David, zélé politique, travaillera à la suppression de toutes les Académies et élucubrera des projets de tableaux de plus en plus vastes (le Serment du Jeu de paume devait faire 70 mètres carrés). Patriote convaincu, député en 1792, il sera nommé en 1793 président de la section des interrogatoires du Comité de sûreté générale. Il n’aura alors plus beaucoup de temps à consacrer à la peinture, organisera la propagande révolutionnaire et les grandioses fêtes de l’Être suprême où l’on brulait notamment des effigies de l’Athéisme, et validera les listes de comparution devant le tribunal de la Terreur. 

Dans ces longues listes d'accusés, on trouvait les noms de certains de ses amis, comme l'ancien fermier général Antoine (de) Lavoisier dont le corps sera séparé en deux parties inégales le 8 mai 1794. Il n'est pas prouvé que l'expérience aurait été faite afin de vérifier, en vertu du principe de conservation, que la masse additionnée des deux parties valait exactement le poids du savant avant décollation.

Dans le volume 5 de ses réflexions sur l’évolution (La foire aux dinosaures), le paléontologue Stephen Jay Gould place Lavoisier « parmi les 6 plus grands génies de tous les temps », et il cite, dans le chapitre 24 qu’il lui consacre, la dernière lettre à son cousin : « J’ai eu une assez longue vie, qui fut par-dessus tout heureuse, et je pense qu’on se rappellera de moi avec quelques regrets, et peut-être laisserai-je une certaine réputation derrière moi. Que demander de plus ? Les événements dans lesquels je me trouve impliqué vont probablement m’épargner les troubles du grand âge. Je vais mourir en pleine possession de mes facultés. »

Le tableau du couple Lavoisier amélioré par David restera chez les descendants jusqu’en 1924, quand il entrera dans la famille Rockefeller, puis au Metropolitan museum of art en 1977.

samedi 21 mars 2020

Tableaux singuliers (13)

Boilly, Le tableau du Sacre exposé au regard du public dans le Grand Salon du Louvre, 1810 (Metropolitan museum, New York - Cat. Bréton et Zuber : 761P)

Jacques-Louis David (1748-1825) était un grand peintre français extrêmement officiel, courtisan au service de tous les pouvoirs, de la Révolution à l’Empire, et chef de file en France du néo-classicisme, qui était l’imitation, en plus pompeux encore, des œuvres de la Rome antique, elles-mêmes imitées de l’art grec classique. C'est aujourd’hui un des peintres qui occupent le plus de surface sur les murs du Louvre.

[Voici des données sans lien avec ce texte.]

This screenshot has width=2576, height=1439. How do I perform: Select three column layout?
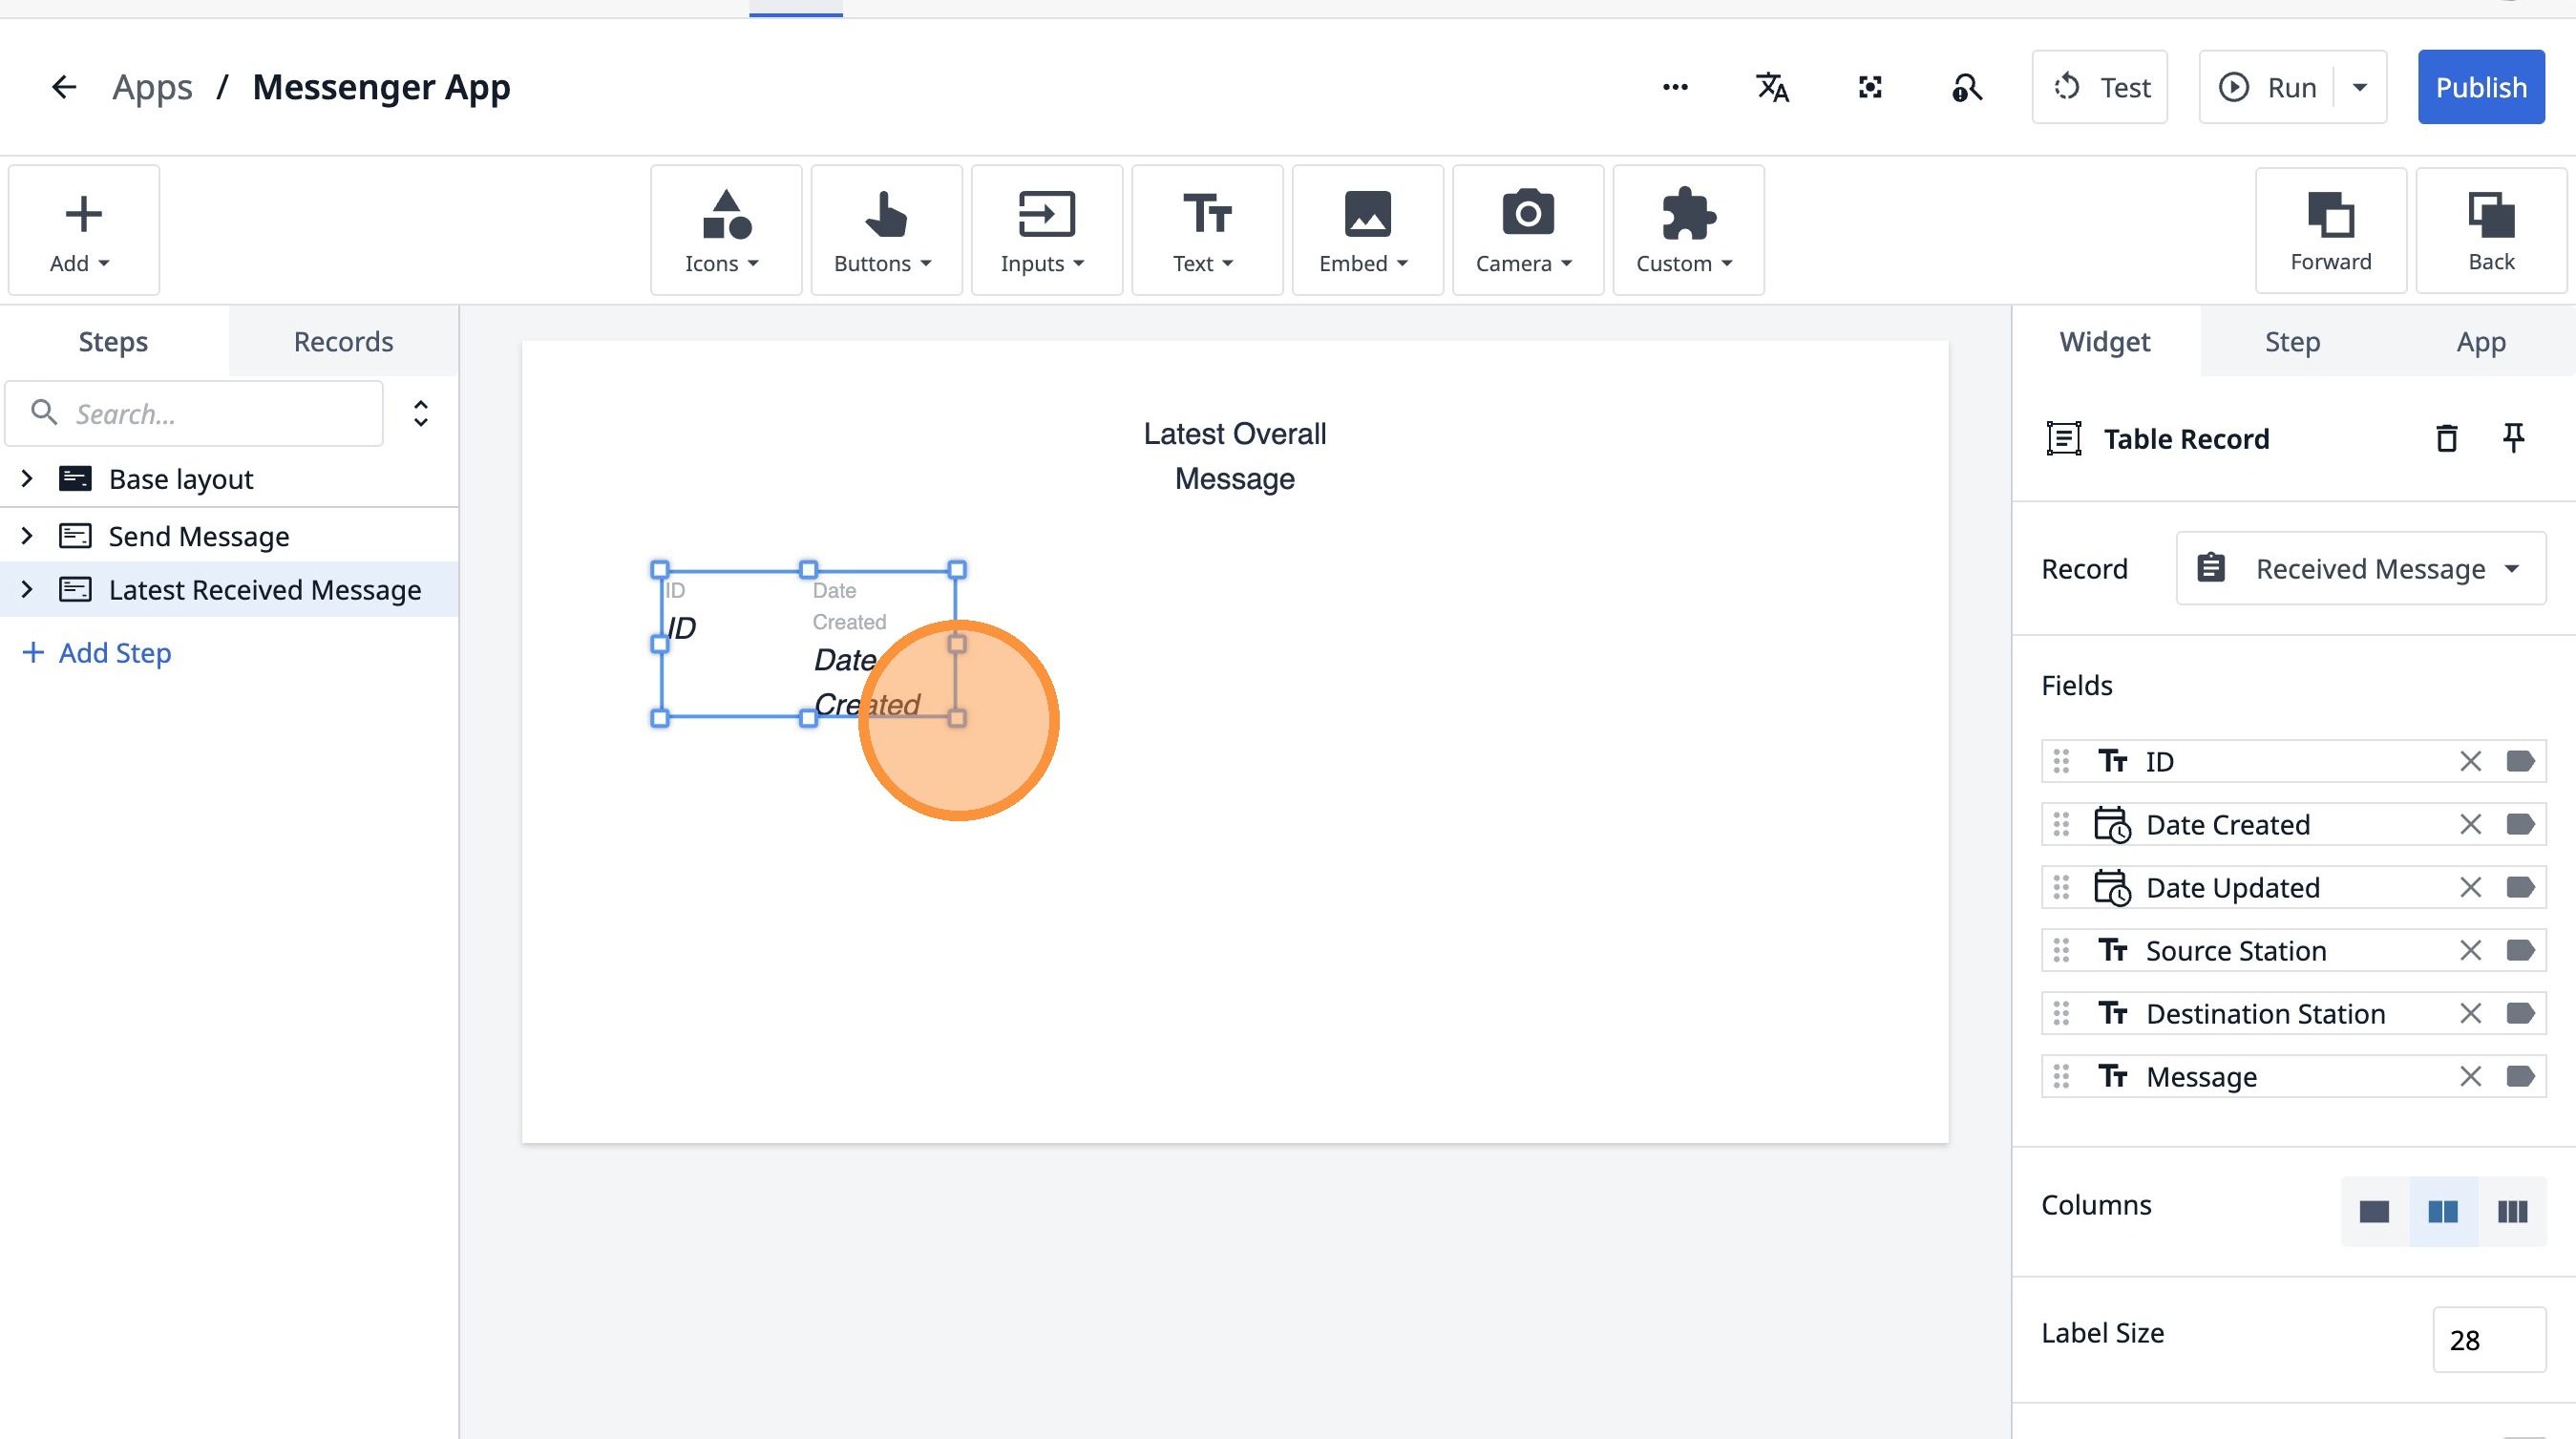tap(2512, 1211)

Louis-Léopold Boilly (1761-1845) était un petit peintre français, artisan appliqué et virtuose, sans autre idéal artistique que d’être le chroniqueur malicieux de la société bourgeoise de son temps, sans autre ambition que de mener cette vie bourgeoise qu’il aimait dépeindre et obligé pour cela de produire estampes et tableaux, dans des formats modestes et dans des quantités industrielles (1).

En février 1808, puis en 1810, David, premier peintre de l’empereur, exposait à Paris une grande machine de propagande de 10 mètres par 6, commandée et supervisée par Napoléon, et le représentant couronnant Joséphine dans la cathédrale Notre-Dame de Paris, le 2 décembre 1804, en présence de centaines de figurants, dont le pape Pie 7 et de nombreuses personnalités qui n’avaient pas toutes participé à l’évènement (dont David lui-même).
Le succès fut impressionnant. On achetait des copies gravées comportant une légende et des numéros permettant de localiser sur la toile les personnalités à remarquer.
David en exécutera 10 ans plus tard une réplique presque identique aujourd’hui dans le château de Versailles.

À l’époque, Boilly usinait petit portrait sur petit portrait, éblouissait le bourgeois par ses trompe-l’œil de pièces de monnaie éparpillées sur une table et de fausses estampes à la vitre brisée, et se délectait, dans des scènes de genre (2), à modeler les femmes dans les drapés sinueux de robes de style Empire.

Devint-il un moment las de cette vie confinée de peintre de boudoir, de jouer le rôle de la fourmi de la fable quand David, la cigale, triomphait ? Ou plus concrètement pensa-t-il profiter des retombées du succès du peintre de l’empereur.
Il lui demanda l’autorisation de dépeindre la réception de son chef d’œuvre par le public parisien en 1808. David le reçut aimablement dans son atelier et ne lui montra pas la toile car elle était alors roulée, mais nombre de copies gravées circulaient alors.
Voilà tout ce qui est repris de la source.